[Start Material provided]
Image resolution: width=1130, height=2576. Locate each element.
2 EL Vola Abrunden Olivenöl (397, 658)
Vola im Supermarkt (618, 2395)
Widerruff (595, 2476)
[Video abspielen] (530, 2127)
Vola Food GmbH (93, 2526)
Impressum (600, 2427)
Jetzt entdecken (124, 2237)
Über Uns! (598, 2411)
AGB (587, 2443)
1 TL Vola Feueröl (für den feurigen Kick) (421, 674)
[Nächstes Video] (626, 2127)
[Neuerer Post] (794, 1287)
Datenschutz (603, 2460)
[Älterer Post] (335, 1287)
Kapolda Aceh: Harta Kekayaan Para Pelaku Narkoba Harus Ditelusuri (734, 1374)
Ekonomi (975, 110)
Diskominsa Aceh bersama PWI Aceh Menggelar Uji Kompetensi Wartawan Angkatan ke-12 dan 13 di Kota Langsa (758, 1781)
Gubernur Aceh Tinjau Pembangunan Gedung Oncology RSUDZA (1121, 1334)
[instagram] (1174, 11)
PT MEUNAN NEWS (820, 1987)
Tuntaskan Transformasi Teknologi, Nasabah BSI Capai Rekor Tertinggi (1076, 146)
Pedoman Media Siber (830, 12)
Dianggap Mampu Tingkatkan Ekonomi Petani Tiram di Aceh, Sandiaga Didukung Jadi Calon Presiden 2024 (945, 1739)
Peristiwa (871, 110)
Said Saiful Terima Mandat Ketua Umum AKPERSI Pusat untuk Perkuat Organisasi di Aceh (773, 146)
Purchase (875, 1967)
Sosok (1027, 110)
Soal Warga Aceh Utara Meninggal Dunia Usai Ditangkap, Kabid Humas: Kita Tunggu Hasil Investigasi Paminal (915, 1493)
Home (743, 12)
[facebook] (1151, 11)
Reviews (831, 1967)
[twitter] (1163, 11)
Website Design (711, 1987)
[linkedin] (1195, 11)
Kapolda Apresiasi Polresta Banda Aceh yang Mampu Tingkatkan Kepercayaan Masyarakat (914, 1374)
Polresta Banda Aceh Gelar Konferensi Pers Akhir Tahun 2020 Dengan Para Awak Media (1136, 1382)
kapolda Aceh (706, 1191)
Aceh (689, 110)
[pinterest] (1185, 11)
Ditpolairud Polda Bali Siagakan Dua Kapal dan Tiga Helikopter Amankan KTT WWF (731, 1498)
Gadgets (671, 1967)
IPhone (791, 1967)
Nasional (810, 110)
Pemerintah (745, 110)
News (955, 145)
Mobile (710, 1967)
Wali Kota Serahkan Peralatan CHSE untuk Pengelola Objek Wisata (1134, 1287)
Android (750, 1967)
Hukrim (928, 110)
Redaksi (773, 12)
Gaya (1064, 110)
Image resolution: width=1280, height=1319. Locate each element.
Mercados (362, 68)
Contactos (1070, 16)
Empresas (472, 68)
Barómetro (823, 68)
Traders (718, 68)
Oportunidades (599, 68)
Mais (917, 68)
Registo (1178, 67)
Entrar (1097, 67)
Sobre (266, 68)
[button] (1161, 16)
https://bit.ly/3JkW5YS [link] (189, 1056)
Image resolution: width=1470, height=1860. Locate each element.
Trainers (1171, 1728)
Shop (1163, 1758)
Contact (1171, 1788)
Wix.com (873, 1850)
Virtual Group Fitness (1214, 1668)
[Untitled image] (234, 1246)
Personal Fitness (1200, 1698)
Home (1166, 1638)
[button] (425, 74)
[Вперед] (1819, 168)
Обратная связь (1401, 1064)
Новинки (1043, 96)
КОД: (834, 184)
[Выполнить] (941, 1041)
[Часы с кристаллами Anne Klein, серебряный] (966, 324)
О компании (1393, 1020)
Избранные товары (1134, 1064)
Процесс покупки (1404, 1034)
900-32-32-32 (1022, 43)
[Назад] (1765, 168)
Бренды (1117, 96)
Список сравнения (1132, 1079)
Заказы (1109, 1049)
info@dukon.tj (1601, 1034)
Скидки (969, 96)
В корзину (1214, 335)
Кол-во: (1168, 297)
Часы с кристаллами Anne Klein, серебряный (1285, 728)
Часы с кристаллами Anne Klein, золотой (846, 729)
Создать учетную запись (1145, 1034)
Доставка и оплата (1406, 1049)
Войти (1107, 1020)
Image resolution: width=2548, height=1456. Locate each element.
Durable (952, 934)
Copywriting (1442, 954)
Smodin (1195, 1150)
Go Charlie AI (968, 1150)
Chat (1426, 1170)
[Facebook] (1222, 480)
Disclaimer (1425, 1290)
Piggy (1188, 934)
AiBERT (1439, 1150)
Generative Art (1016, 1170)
[End Material provided]
Reproduce every one of the rows above without changing anything.

Image resolution: width=1130, height=2576. Locate each element.
2 EL Vola Abrunden Olivenöl (397, 658)
Vola im Supermarkt (618, 2395)
Widerruff (595, 2476)
[Video abspielen] (530, 2127)
Vola Food GmbH (93, 2526)
Impressum (600, 2427)
Jetzt entdecken (124, 2237)
Über Uns! (598, 2411)
AGB (587, 2443)
1 TL Vola Feueröl (für den feurigen Kick) (421, 674)
[Nächstes Video] (626, 2127)
[Neuerer Post] (794, 1287)
Datenschutz (603, 2460)
[Älterer Post] (335, 1287)
Kapolda Aceh: Harta Kekayaan Para Pelaku Narkoba Harus Ditelusuri (734, 1374)
Ekonomi (975, 110)
Diskominsa Aceh bersama PWI Aceh Menggelar Uji Kompetensi Wartawan Angkatan ke-12 dan 13 di Kota Langsa (758, 1781)
Gubernur Aceh Tinjau Pembangunan Gedung Oncology RSUDZA (1121, 1334)
[instagram] (1174, 11)
PT MEUNAN NEWS (820, 1987)
Tuntaskan Transformasi Teknologi, Nasabah BSI Capai Rekor Tertinggi (1076, 146)
Pedoman Media Siber (830, 12)
Dianggap Mampu Tingkatkan Ekonomi Petani Tiram di Aceh, Sandiaga Didukung Jadi Calon Presiden 2024 (945, 1739)
Peristiwa (871, 110)
Said Saiful Terima Mandat Ketua Umum AKPERSI Pusat untuk Perkuat Organisasi di Aceh (773, 146)
Purchase (875, 1967)
Sosok (1027, 110)
Soal Warga Aceh Utara Meninggal Dunia Usai Ditangkap, Kabid Humas: Kita Tunggu Hasil Investigasi Paminal (915, 1493)
Home (743, 12)
[facebook] (1151, 11)
Reviews (831, 1967)
[twitter] (1163, 11)
Website Design (711, 1987)
[linkedin] (1195, 11)
Kapolda Apresiasi Polresta Banda Aceh yang Mampu Tingkatkan Kepercayaan Masyarakat (914, 1374)
Polresta Banda Aceh Gelar Konferensi Pers Akhir Tahun 2020 Dengan Para Awak Media (1136, 1382)
kapolda Aceh (706, 1191)
Aceh (689, 110)
[pinterest] (1185, 11)
Ditpolairud Polda Bali Siagakan Dua Kapal dan Tiga Helikopter Amankan KTT WWF (731, 1498)
Gadgets (671, 1967)
IPhone (791, 1967)
Nasional (810, 110)
Pemerintah (745, 110)
News (955, 145)
Mobile (710, 1967)
Wali Kota Serahkan Peralatan CHSE untuk Pengelola Objek Wisata (1134, 1287)
Android (750, 1967)
Hukrim (928, 110)
Redaksi (773, 12)
Gaya (1064, 110)
Image resolution: width=1280, height=1319. Locate each element.
Mercados (362, 68)
Contactos (1070, 16)
Empresas (472, 68)
Barómetro (823, 68)
Traders (718, 68)
Oportunidades (599, 68)
Mais (917, 68)
Registo (1178, 67)
Entrar (1097, 67)
Sobre (266, 68)
[button] (1161, 16)
https://bit.ly/3JkW5YS [link] (189, 1056)
Image resolution: width=1470, height=1860. Locate each element.
Trainers (1171, 1728)
Shop (1163, 1758)
Contact (1171, 1788)
Wix.com (873, 1850)
Virtual Group Fitness (1214, 1668)
[Untitled image] (234, 1246)
Personal Fitness (1200, 1698)
Home (1166, 1638)
[button] (425, 74)
[Вперед] (1819, 168)
Обратная связь (1401, 1064)
Новинки (1043, 96)
КОД: (834, 184)
[Выполнить] (941, 1041)
[Часы с кристаллами Anne Klein, серебряный] (966, 324)
О компании (1393, 1020)
Избранные товары (1134, 1064)
Процесс покупки (1404, 1034)
900-32-32-32 (1022, 43)
[Назад] (1765, 168)
Бренды (1117, 96)
Список сравнения (1132, 1079)
Заказы (1109, 1049)
info@dukon.tj (1601, 1034)
Скидки (969, 96)
В корзину (1214, 335)
Кол-во: (1168, 297)
Часы с кристаллами Anne Klein, серебряный (1285, 728)
Часы с кристаллами Anne Klein, золотой (846, 729)
Создать учетную запись (1145, 1034)
Доставка и оплата (1406, 1049)
Войти (1107, 1020)
Image resolution: width=2548, height=1456. Locate each element.
Durable (952, 934)
Copywriting (1442, 954)
Smodin (1195, 1150)
Go Charlie AI (968, 1150)
Chat (1426, 1170)
[Facebook] (1222, 480)
Disclaimer (1425, 1290)
Piggy (1188, 934)
AiBERT (1439, 1150)
Generative Art (1016, 1170)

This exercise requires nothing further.